**WHAT THE EXERCISE ASKS:** Find the number of lines below in which the word "Task" appears, and write that number only.

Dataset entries
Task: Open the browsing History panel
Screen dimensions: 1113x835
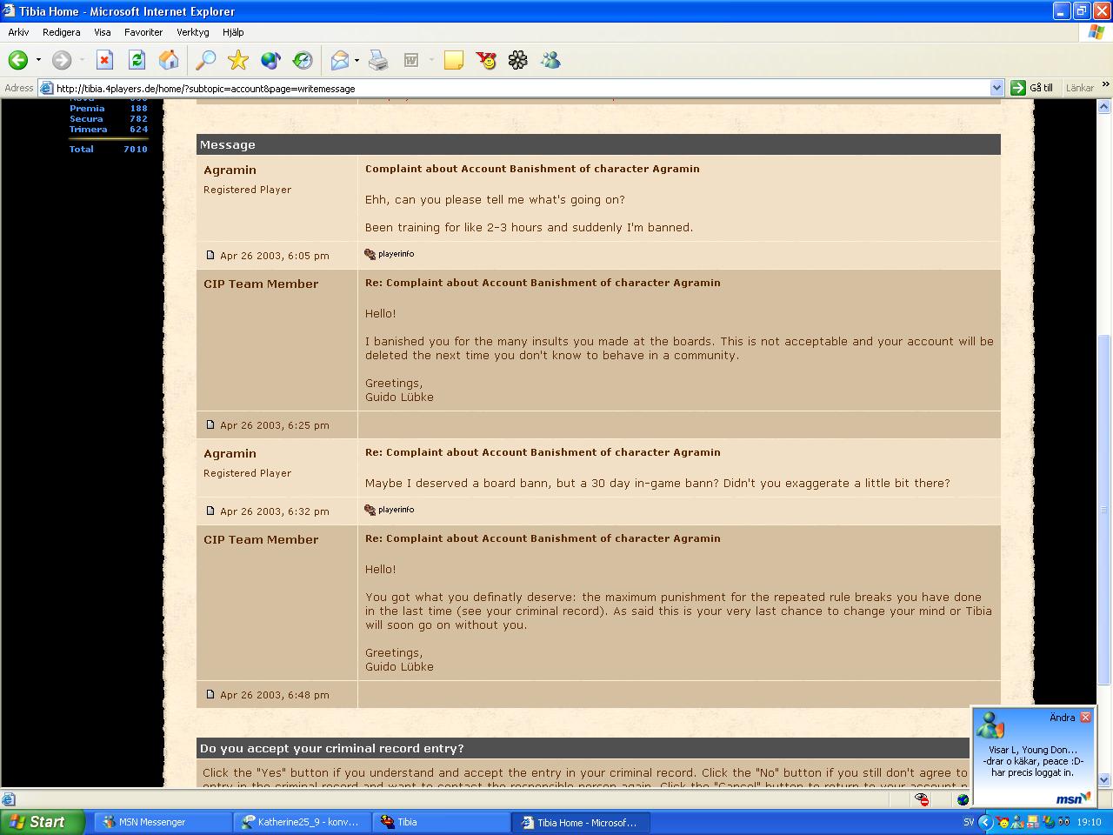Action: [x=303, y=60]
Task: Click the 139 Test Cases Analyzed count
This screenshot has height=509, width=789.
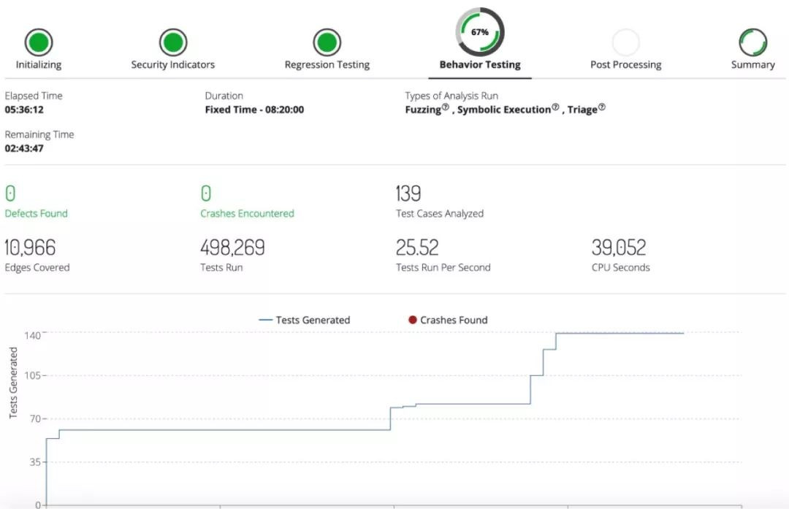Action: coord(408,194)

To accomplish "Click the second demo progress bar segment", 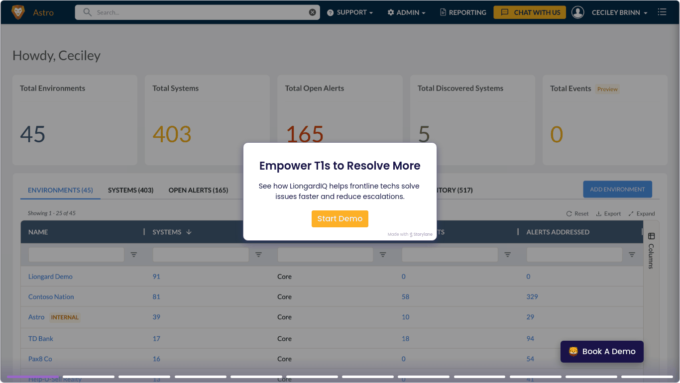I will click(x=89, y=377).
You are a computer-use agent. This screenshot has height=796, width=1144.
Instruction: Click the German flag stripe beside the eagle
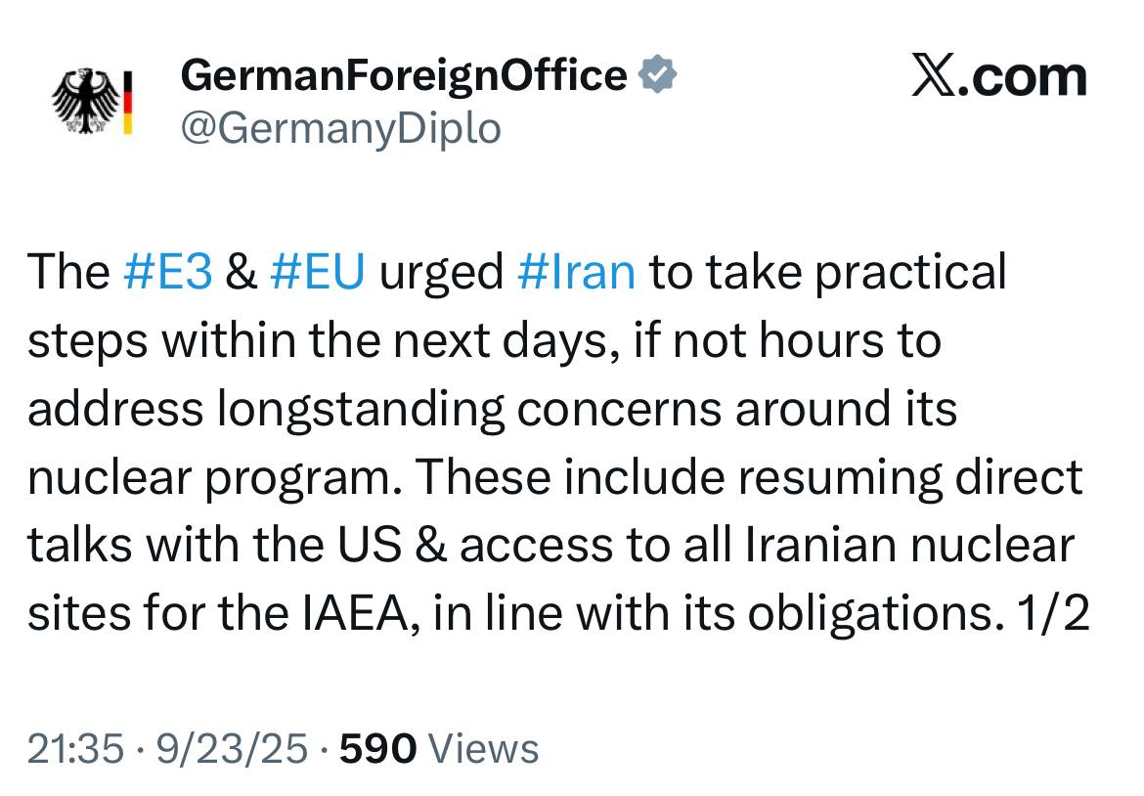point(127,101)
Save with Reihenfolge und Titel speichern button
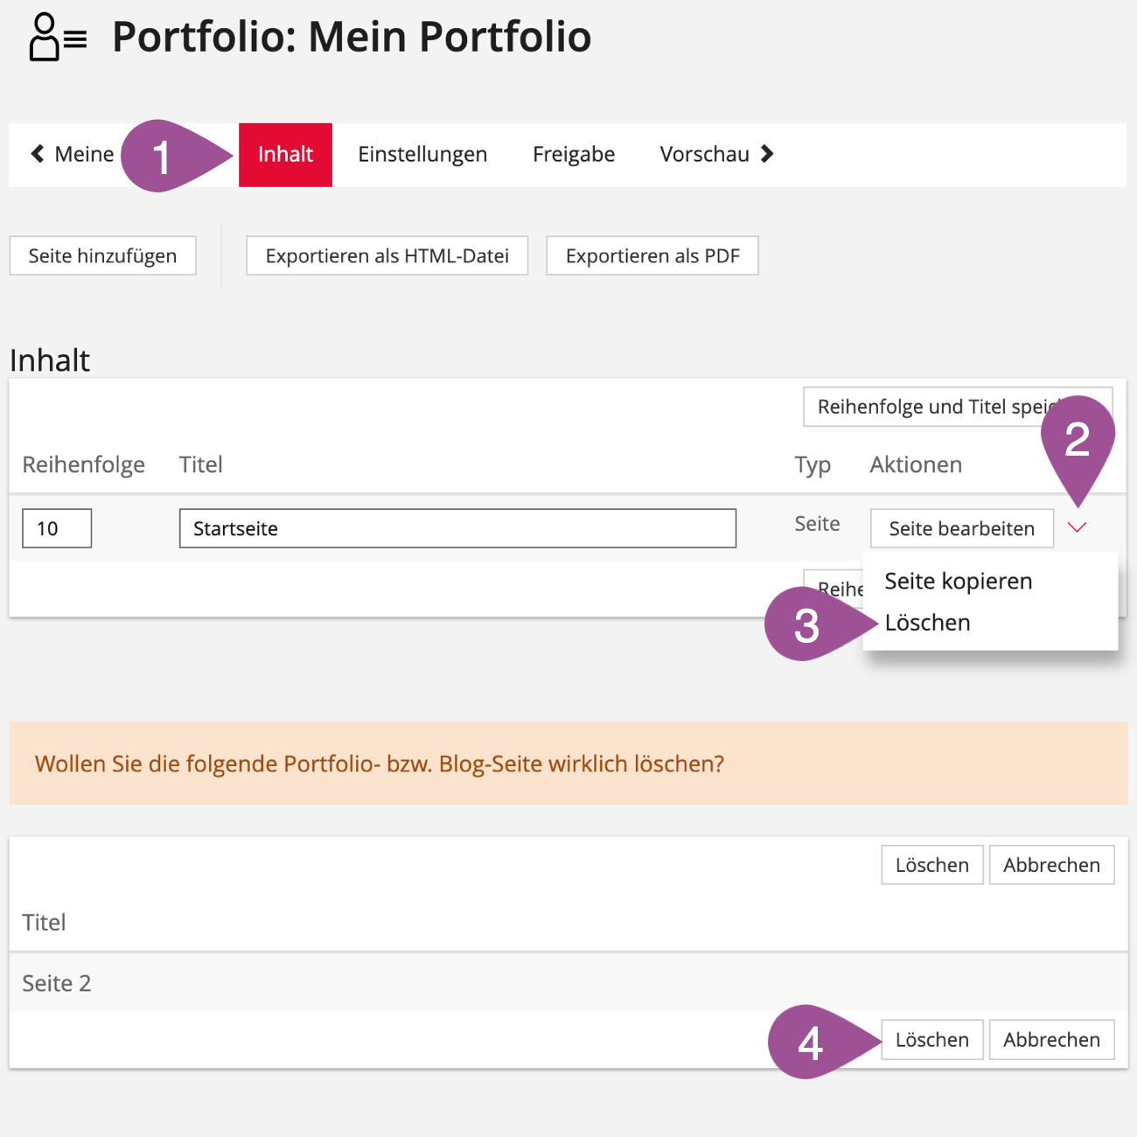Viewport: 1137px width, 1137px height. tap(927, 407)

**SOLUTION:** 2